_Objective_
Retype the entries starting with the line that contains "Click the green status dot on avatar" and going on through the line that contains "The height and", with no changes.

_Given records_
--------------------------------

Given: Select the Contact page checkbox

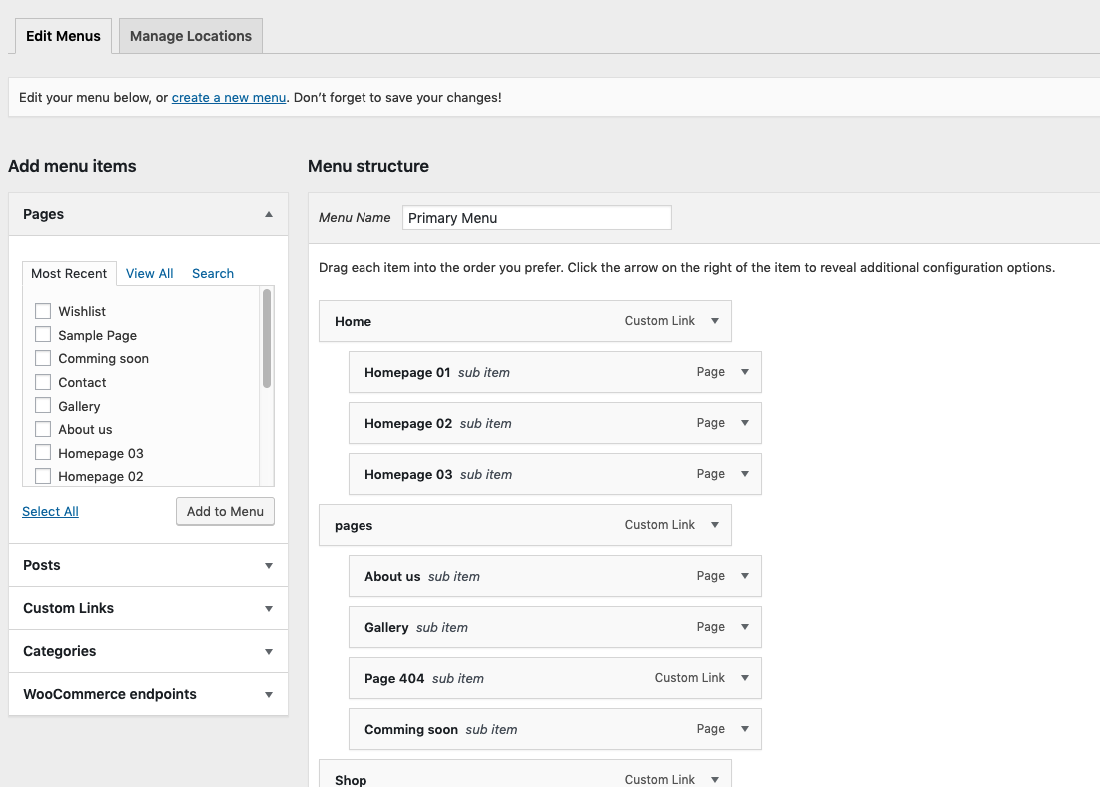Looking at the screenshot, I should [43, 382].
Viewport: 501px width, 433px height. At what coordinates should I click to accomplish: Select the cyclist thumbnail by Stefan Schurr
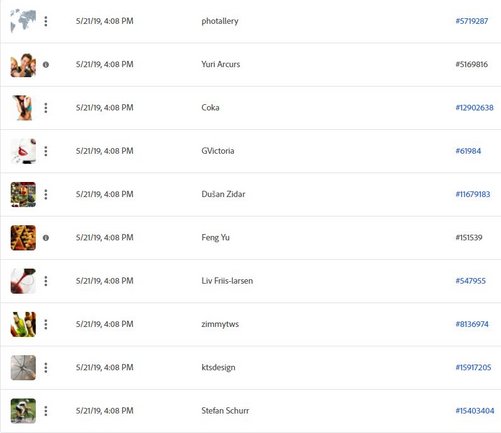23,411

--------------------------------

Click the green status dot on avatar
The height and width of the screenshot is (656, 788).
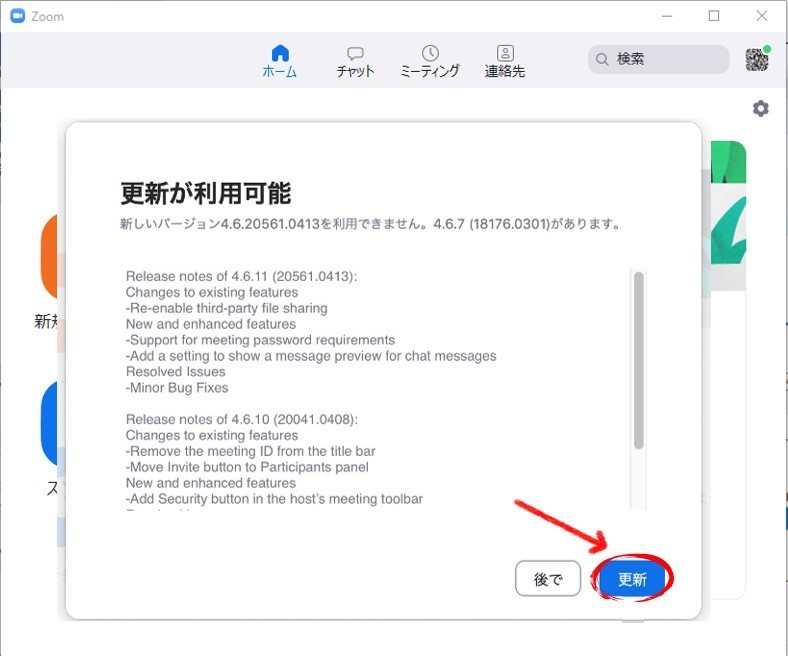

--------------------------------

_Written response_
Click the green status dot on avatar
The height and width of the screenshot is (656, 788).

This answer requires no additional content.